What to work on
In the listing below, identify each line with the word "vice" and return those lines.

Data for review
━━━━━━

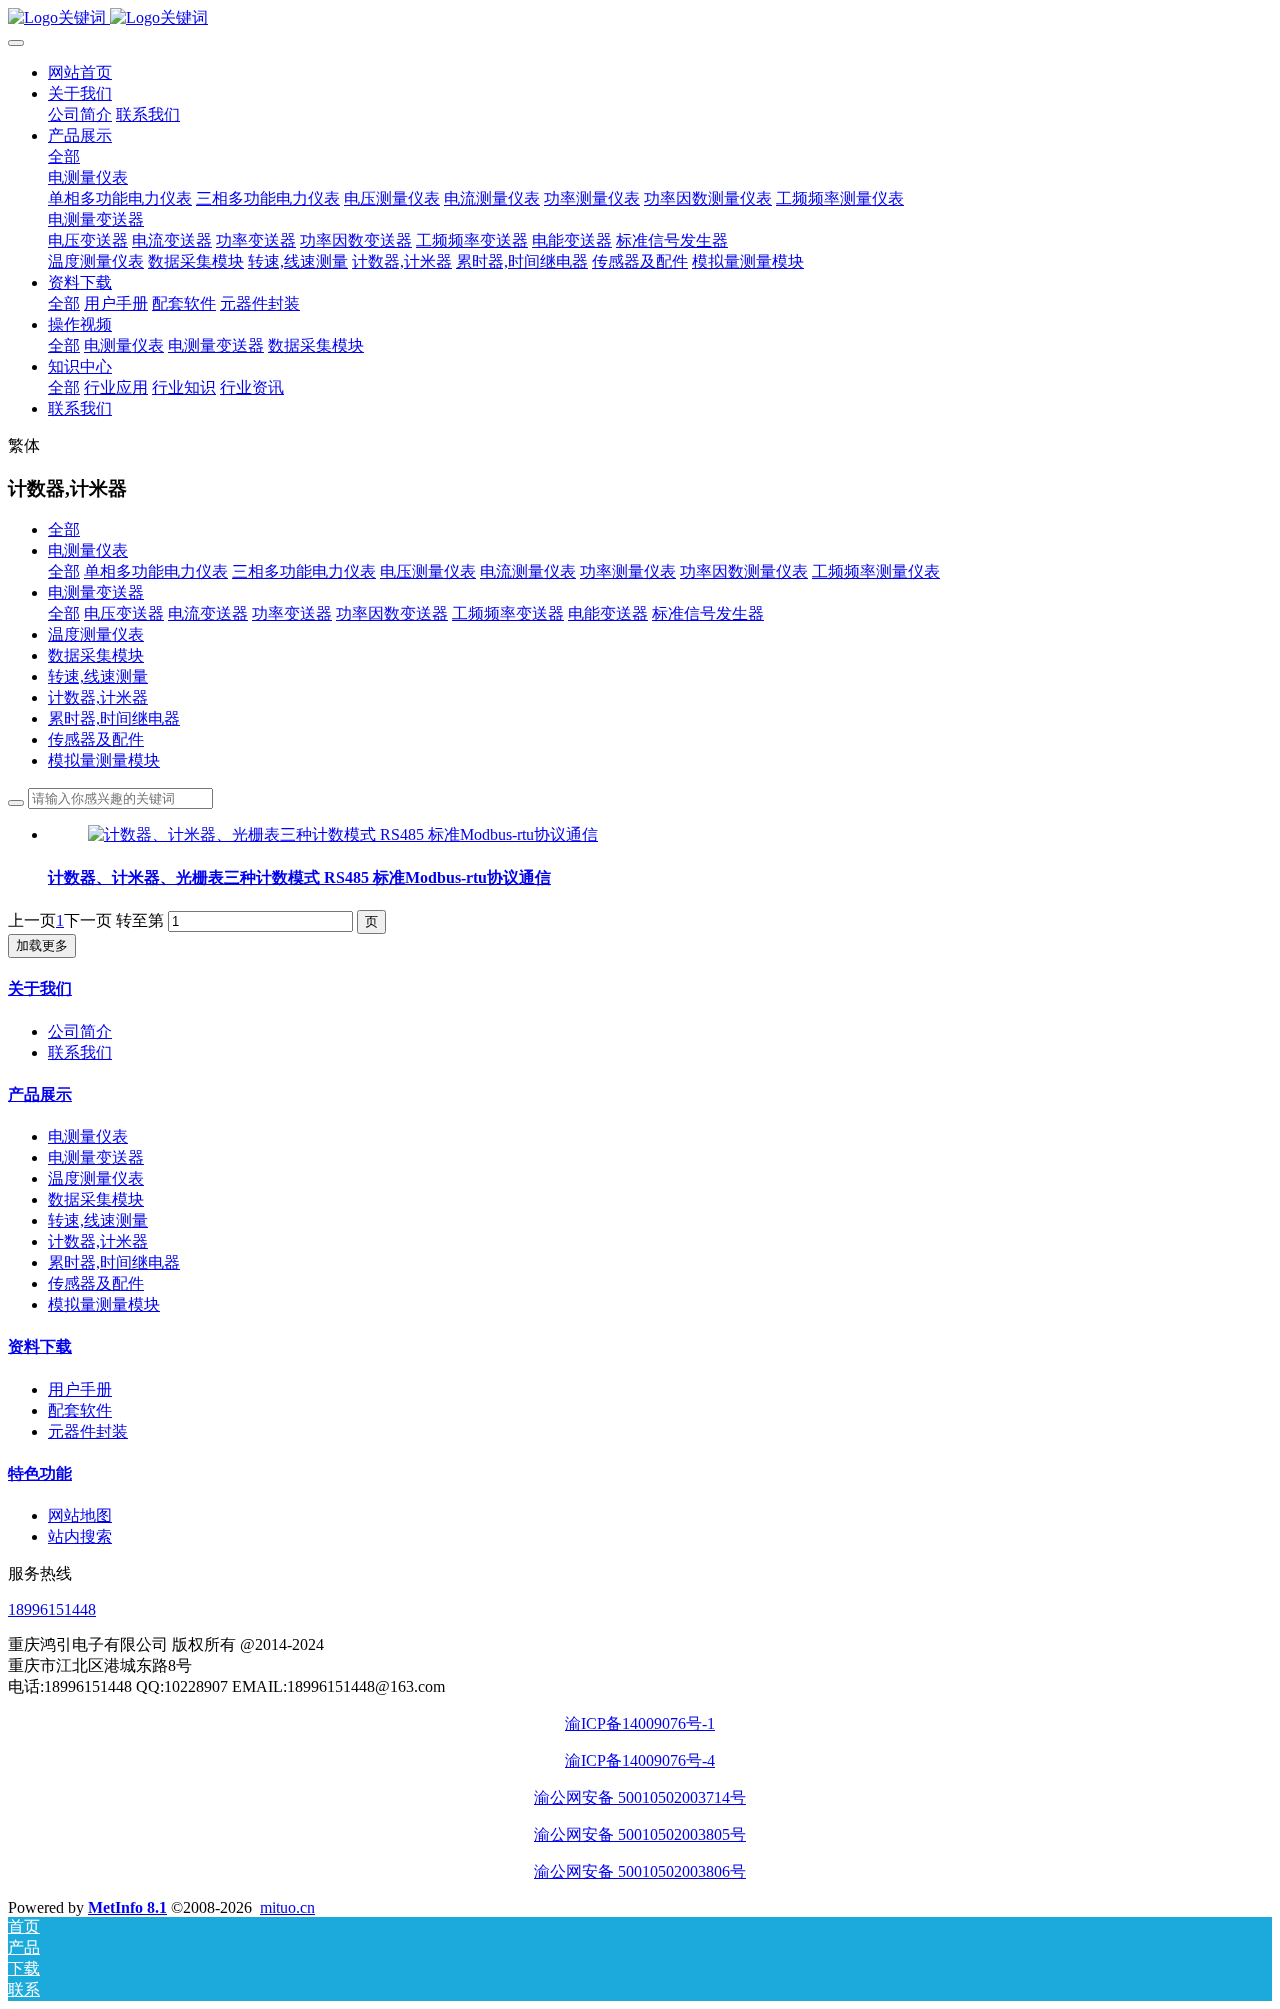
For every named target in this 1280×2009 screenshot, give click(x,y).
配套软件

━━━━━━

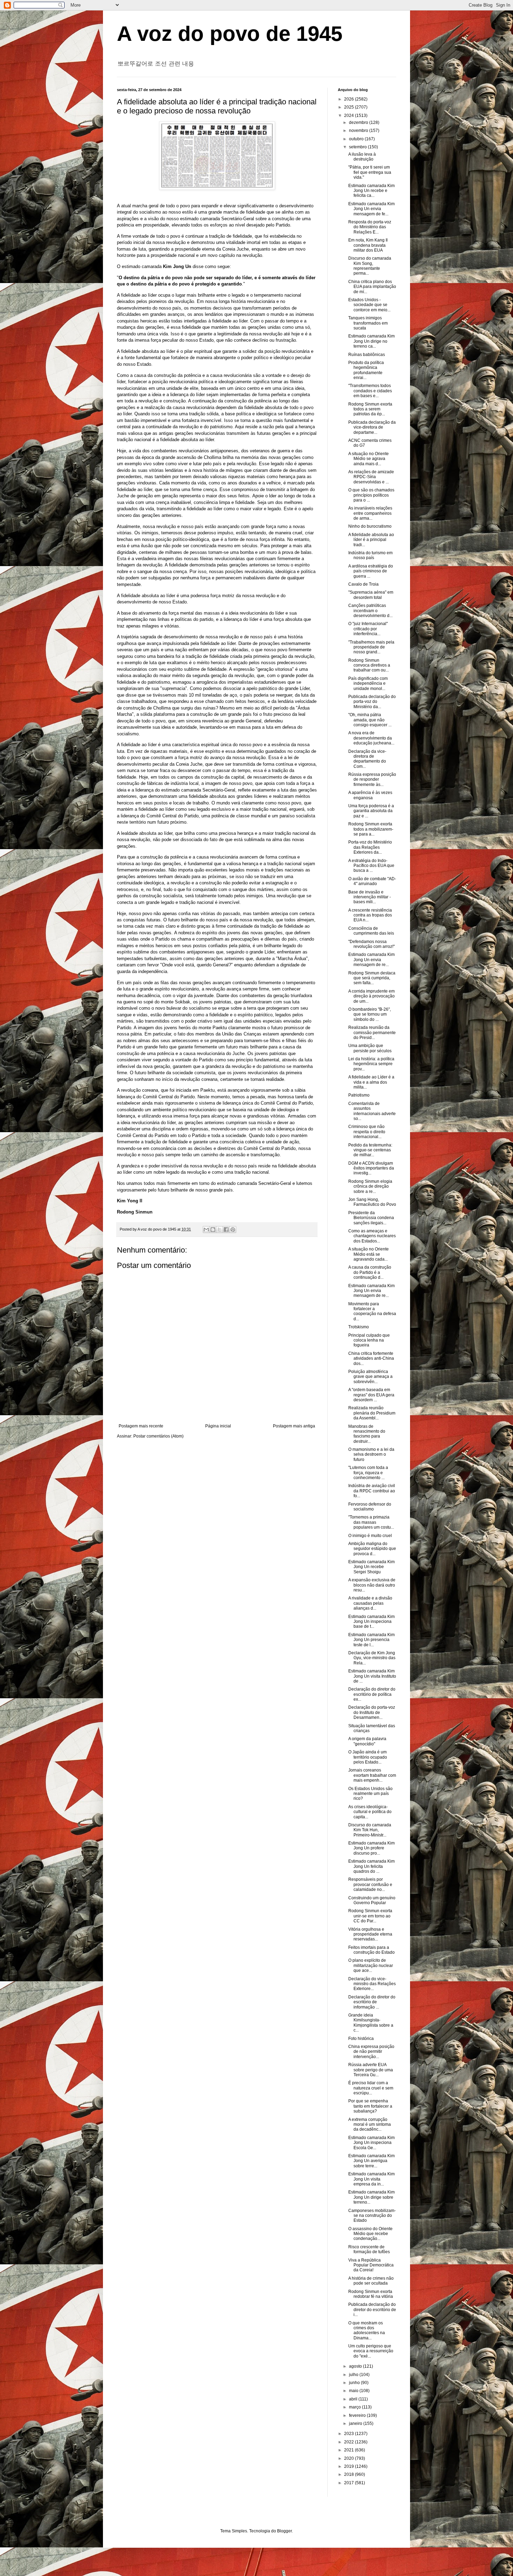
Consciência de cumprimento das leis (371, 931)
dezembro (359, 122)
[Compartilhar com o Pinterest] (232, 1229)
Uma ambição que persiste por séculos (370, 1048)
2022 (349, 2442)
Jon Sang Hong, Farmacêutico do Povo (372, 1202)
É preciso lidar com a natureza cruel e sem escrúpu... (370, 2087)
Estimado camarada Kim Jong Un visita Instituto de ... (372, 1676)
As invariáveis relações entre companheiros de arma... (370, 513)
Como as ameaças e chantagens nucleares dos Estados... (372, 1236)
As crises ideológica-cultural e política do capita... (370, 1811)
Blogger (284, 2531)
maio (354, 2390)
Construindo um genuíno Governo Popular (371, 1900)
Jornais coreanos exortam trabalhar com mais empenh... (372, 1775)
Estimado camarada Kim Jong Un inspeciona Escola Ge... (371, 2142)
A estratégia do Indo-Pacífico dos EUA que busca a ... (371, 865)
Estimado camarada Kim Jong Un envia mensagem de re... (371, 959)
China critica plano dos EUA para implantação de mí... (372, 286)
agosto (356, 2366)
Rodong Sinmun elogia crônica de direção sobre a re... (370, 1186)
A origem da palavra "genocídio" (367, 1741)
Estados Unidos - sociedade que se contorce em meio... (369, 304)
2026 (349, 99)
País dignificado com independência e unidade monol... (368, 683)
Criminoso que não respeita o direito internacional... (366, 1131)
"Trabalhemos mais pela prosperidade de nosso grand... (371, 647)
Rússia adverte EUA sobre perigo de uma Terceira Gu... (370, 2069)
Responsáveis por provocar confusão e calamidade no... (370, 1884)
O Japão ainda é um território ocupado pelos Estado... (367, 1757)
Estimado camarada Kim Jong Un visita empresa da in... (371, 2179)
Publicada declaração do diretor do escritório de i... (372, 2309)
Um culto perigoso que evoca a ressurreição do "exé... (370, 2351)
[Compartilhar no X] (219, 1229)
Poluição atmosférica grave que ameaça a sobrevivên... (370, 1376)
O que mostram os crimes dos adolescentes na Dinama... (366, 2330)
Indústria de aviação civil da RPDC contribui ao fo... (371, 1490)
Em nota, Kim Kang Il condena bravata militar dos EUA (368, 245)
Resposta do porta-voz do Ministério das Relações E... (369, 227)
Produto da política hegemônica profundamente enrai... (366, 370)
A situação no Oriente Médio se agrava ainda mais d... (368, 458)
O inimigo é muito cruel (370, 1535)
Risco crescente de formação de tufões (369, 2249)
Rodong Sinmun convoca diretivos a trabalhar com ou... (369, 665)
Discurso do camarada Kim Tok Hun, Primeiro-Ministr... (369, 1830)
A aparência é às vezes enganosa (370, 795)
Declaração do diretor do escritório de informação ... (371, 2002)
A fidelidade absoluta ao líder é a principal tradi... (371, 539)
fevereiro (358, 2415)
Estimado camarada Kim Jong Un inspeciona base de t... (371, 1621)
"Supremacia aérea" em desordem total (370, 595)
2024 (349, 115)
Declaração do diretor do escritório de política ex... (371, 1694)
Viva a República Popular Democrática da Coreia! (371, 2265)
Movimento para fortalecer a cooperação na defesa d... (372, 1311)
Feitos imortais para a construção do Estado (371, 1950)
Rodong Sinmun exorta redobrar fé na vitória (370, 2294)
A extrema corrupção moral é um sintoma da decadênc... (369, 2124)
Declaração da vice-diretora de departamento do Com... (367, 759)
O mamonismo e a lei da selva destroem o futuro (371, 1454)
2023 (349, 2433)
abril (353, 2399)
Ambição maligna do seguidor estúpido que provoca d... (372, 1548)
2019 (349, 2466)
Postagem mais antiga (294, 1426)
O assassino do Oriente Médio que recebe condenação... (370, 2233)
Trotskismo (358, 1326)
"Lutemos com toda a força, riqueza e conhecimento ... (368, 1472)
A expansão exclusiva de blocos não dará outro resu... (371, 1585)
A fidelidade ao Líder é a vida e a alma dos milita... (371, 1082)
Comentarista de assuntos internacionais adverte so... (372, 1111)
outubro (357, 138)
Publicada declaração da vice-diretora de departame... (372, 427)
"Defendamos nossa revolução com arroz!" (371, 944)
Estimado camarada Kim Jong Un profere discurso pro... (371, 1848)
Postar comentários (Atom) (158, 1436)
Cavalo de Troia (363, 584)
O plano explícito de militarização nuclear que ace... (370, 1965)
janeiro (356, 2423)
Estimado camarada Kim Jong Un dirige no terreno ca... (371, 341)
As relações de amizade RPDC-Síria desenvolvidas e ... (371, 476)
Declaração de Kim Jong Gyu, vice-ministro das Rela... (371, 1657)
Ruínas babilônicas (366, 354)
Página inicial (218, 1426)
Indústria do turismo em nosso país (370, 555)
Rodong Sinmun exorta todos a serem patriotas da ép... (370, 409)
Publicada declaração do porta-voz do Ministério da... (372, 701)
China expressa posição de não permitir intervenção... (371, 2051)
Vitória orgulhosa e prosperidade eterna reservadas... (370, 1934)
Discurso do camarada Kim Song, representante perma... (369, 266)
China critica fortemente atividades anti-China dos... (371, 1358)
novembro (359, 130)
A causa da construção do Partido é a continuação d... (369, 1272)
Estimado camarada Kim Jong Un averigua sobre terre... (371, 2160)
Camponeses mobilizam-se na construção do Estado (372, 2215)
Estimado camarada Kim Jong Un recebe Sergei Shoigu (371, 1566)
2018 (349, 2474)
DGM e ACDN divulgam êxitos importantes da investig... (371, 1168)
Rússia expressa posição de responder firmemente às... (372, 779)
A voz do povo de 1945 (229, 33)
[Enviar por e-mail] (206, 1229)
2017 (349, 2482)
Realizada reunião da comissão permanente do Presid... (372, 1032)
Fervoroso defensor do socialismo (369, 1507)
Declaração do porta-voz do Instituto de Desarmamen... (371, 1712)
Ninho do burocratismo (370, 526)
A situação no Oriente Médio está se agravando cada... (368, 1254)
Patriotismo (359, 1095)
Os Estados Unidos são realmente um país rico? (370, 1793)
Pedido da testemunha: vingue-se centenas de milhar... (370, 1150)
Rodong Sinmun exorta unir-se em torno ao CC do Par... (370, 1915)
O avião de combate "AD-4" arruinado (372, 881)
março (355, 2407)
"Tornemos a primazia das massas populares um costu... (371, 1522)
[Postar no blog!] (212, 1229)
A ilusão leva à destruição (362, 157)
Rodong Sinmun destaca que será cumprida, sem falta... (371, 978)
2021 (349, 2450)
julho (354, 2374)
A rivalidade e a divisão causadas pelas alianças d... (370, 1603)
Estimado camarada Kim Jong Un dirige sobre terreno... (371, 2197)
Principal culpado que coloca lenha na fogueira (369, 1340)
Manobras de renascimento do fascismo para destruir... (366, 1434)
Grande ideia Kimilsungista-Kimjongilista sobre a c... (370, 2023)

━━━━━━

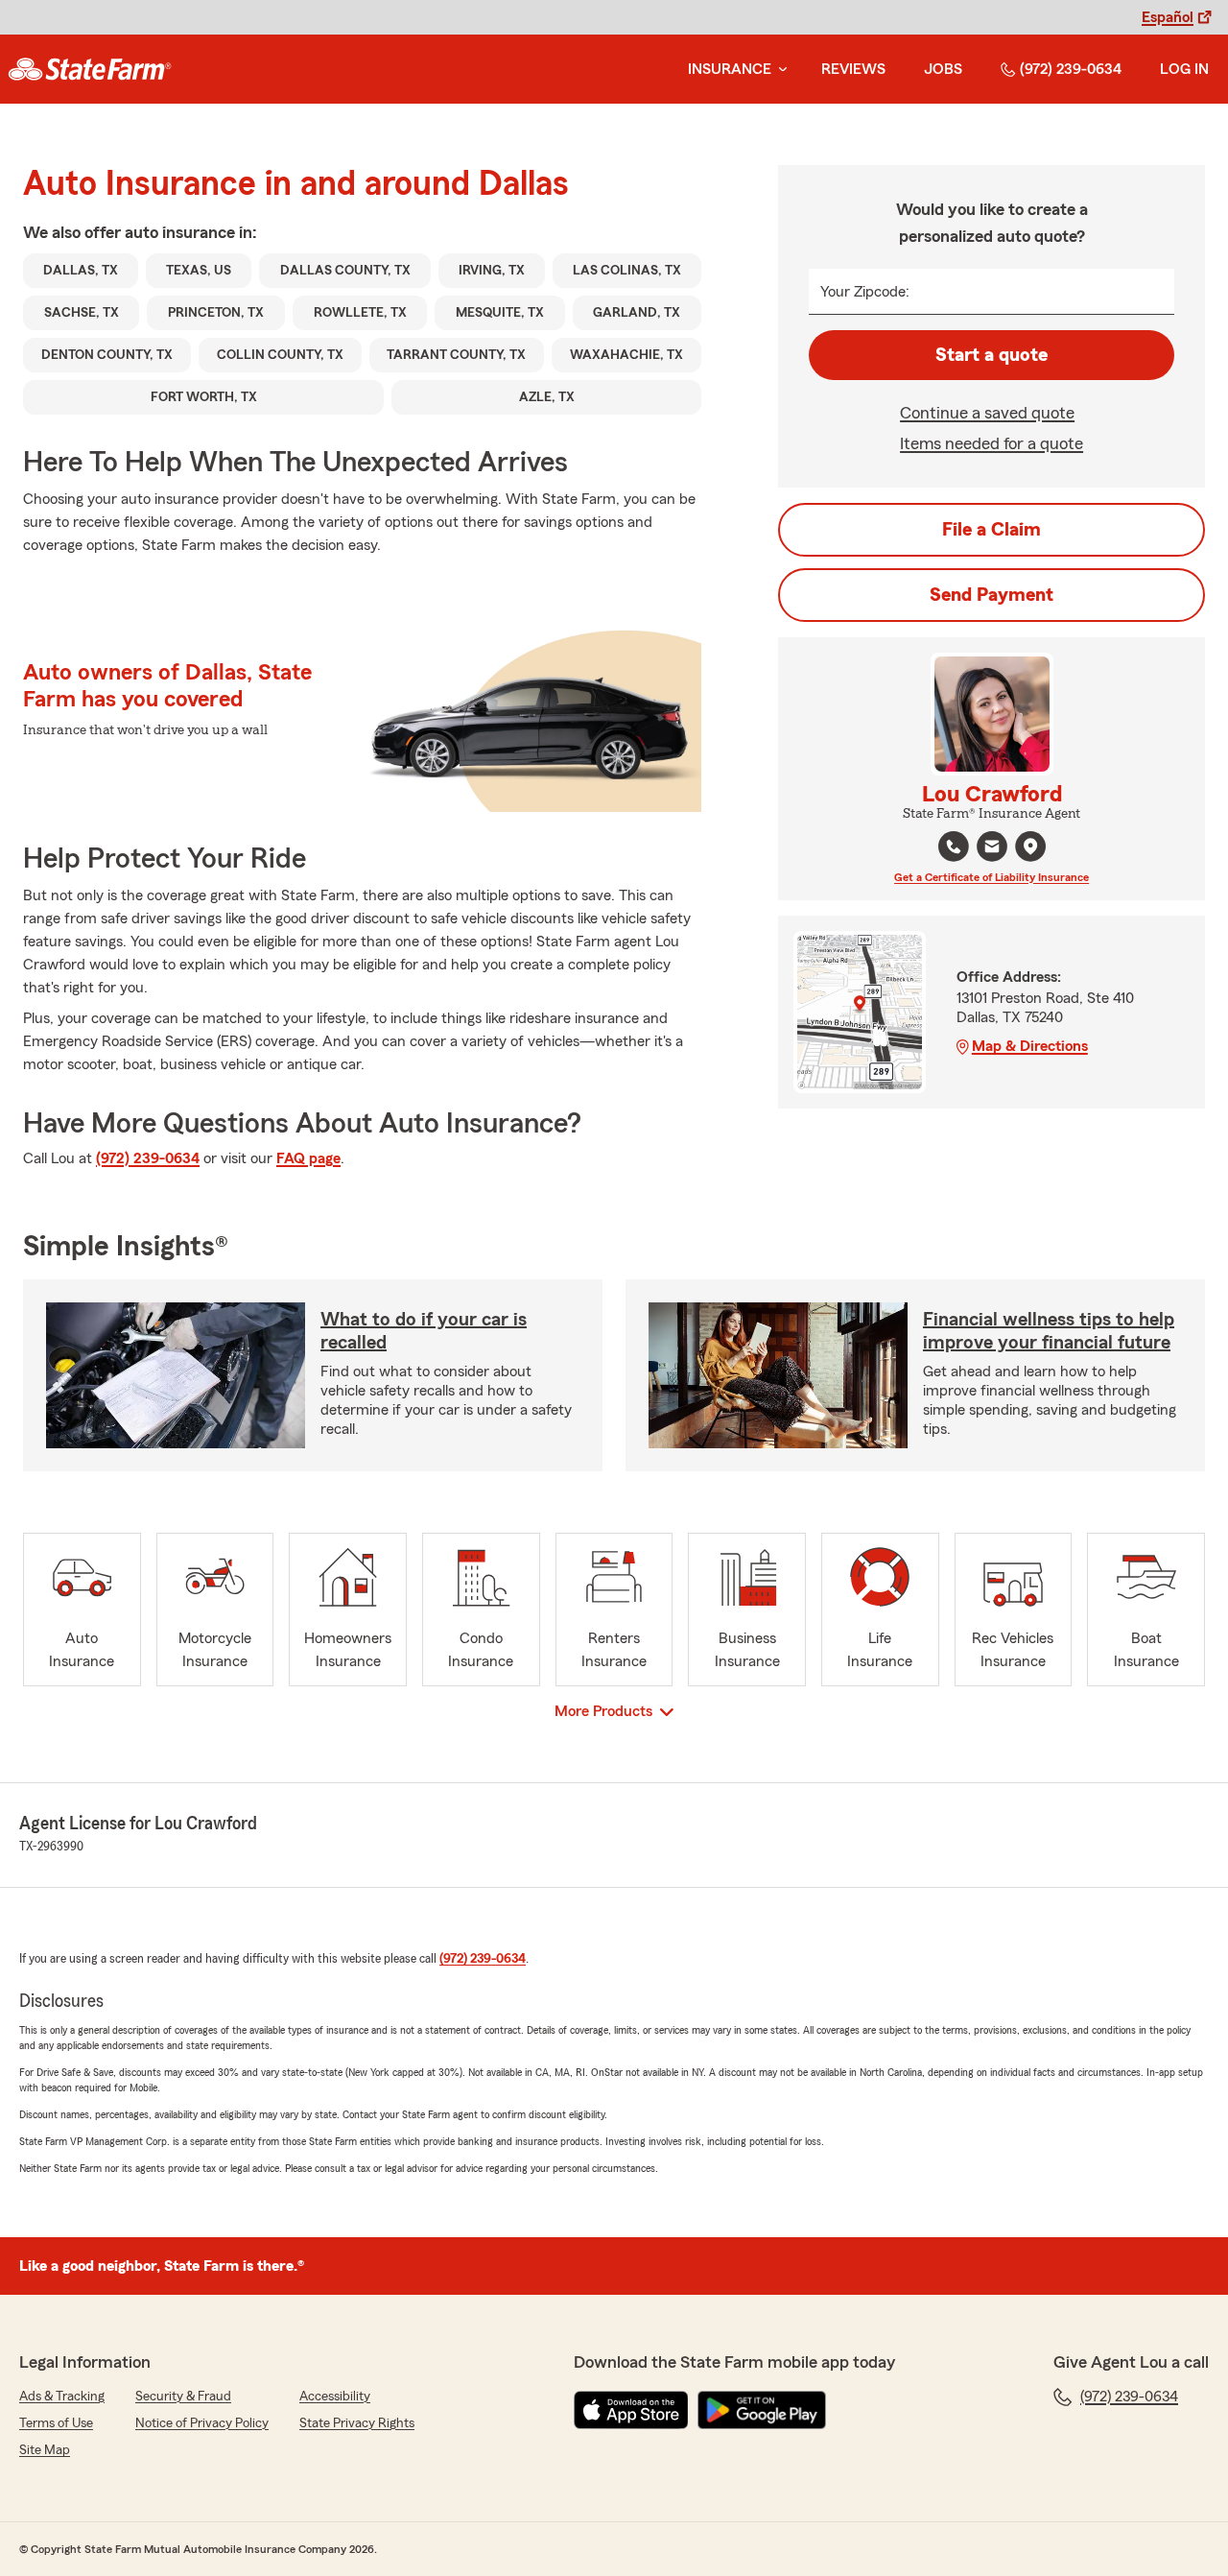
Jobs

━━━━━━

Solution to this exercise
Declaração da vice-diretora de departamento do Com... (367, 759)
Publicada declaração da vice-diretora de departame... (372, 427)
Declaração de Kim Jong Gyu, vice-ministro das Rela... (371, 1657)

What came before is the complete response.